Der letzte Punkt erinnert mich an den Radsport. Selbst wenn man ein Positiv-Negativ-Liste hätte, die Erfahrung zeigt: die Dopingkontrolleure hinken den Entwicklern immer hinterher.
  

Was ist wichtig?

Das Ganze ist deshalb so schwer zu fassen, weil es sich im privatesten Raum eines Menschen abspielt: in seinen Entscheidungen, wie er sein Leben gestalten will. In einem Menschenleben, in dem Leistung als oberster Wert gilt, ist die Grenze zum Schädlichen sehr dünn. Und je technisierter wie unsere Welt gestalten, um so mehr geht unser natürlicher Sinn verloren für das, was uns gut tun und für das, was uns schadet. So gesehen befähigt uns der Fortschritt zu vielem, er macht uns gleichzeitig aber auch untauglich.

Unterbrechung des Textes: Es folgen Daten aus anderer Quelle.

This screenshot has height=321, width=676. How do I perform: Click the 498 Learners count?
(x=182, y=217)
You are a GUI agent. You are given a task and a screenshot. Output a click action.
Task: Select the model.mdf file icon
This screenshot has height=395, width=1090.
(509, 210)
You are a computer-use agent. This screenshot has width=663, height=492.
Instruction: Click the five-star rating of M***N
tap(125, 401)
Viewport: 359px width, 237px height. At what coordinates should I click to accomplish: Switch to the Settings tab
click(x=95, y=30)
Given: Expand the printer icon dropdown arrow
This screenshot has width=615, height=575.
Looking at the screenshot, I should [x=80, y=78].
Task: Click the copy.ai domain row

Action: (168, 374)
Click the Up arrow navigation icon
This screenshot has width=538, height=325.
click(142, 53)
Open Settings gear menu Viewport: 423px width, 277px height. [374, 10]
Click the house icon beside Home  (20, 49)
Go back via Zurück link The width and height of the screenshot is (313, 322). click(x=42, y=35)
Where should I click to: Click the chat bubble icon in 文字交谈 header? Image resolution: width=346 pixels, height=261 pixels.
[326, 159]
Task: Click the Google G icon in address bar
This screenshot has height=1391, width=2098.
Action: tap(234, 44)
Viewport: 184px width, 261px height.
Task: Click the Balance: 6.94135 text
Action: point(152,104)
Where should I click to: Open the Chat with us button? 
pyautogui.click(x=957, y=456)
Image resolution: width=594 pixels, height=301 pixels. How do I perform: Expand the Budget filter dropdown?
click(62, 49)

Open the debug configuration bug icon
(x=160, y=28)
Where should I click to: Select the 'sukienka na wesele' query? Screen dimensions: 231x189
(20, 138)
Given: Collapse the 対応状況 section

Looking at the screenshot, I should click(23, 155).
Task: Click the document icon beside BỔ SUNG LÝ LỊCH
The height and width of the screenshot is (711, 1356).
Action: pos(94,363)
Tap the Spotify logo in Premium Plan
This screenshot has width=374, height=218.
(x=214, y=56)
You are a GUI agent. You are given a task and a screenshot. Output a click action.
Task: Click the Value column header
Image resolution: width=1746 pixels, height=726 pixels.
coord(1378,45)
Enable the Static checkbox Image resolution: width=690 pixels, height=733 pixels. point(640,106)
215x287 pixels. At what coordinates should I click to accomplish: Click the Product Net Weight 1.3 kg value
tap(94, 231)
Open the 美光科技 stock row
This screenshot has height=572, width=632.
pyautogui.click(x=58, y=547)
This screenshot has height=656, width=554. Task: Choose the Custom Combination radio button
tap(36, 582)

Was wir heute mehr denn je brauchen:

Die Fähigkeit, unser Leben nach dem, was uns entspricht, zu gestalten. Dazu gehört sowohl mit Überzeugung "Ja" als auch "Nein" sagen zu können, ebenso die Fähigkeit, sich selbst und seine Bedürfnisse zu kennen und sie zu artikulieren. Aber auch die Kompetenz, zu unterscheiden, ob es meine Bedürfnisse sind oder ob ich nur den Mustern folge, die andere an mich weiter gegeben haben.

Um mit Sokrates zu sprechen:

ein nicht reflektiertes Leben ist nicht wert, gelebt zu werden.